Task brief: Find every line below with the word "Choose" in it, and copy each one.

Source records:
=== Begin Enclosure ===

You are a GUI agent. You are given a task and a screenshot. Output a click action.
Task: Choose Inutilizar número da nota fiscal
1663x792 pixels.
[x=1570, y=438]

=== End Enclosure ===
=== Begin Enclosure ===

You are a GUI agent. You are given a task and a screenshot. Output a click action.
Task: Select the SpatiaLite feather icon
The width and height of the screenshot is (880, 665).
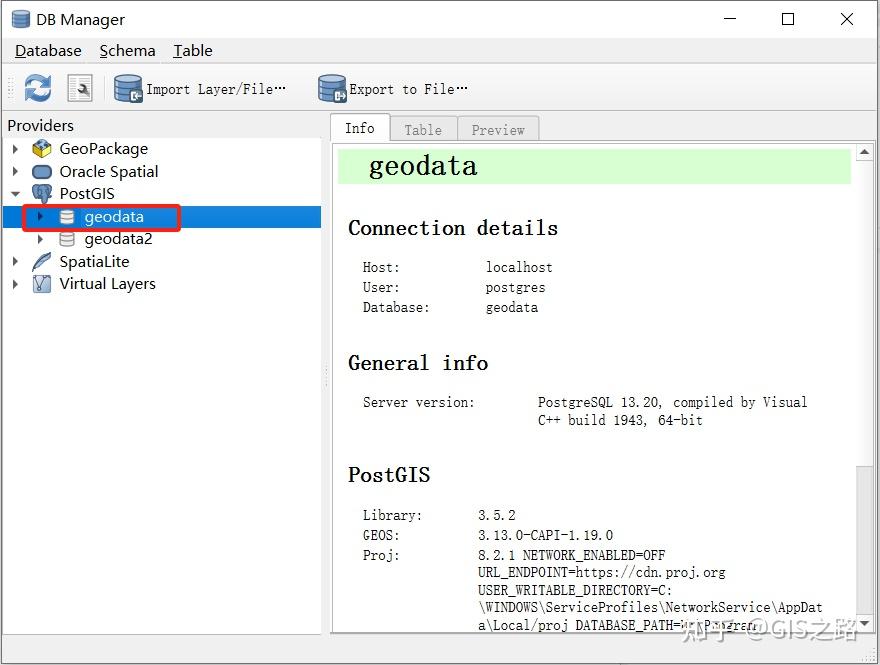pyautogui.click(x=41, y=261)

=== End Enclosure ===
=== Begin Enclosure ===

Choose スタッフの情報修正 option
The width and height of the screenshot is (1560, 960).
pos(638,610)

=== End Enclosure ===

Task output:
Task: Choose Inutilizar número da nota fiscal
Choose スタッフの情報修正 option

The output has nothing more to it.